Items from a data source:

══════════════════════════════

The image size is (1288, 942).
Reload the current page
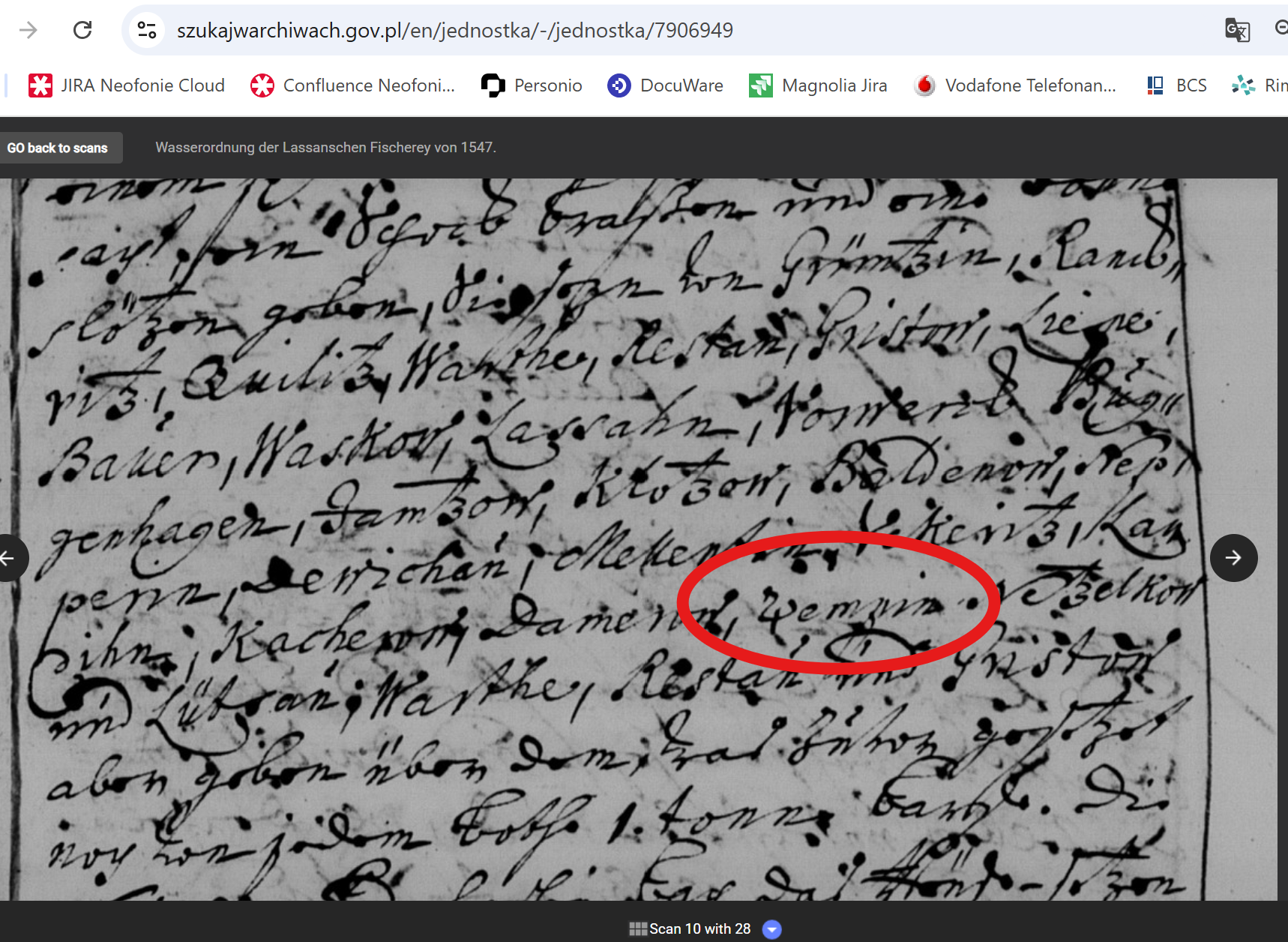(x=82, y=30)
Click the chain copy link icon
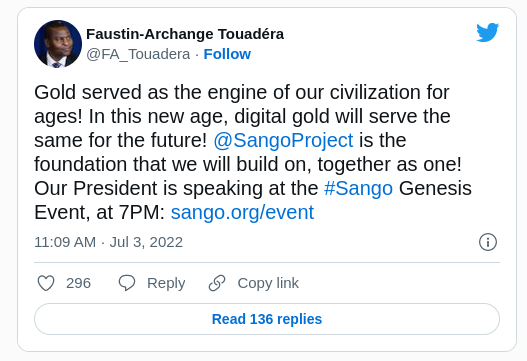Image resolution: width=527 pixels, height=361 pixels. [217, 283]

══════════════════════════════

## TASK GOAL
In the copy, include no pictures; transcribe every record above verbatim.

## RESULT FOR THIS EXERCISE
The image size is (1288, 942).
Reload the current page
(x=82, y=30)
Click the chain copy link icon
Image resolution: width=527 pixels, height=361 pixels. [217, 283]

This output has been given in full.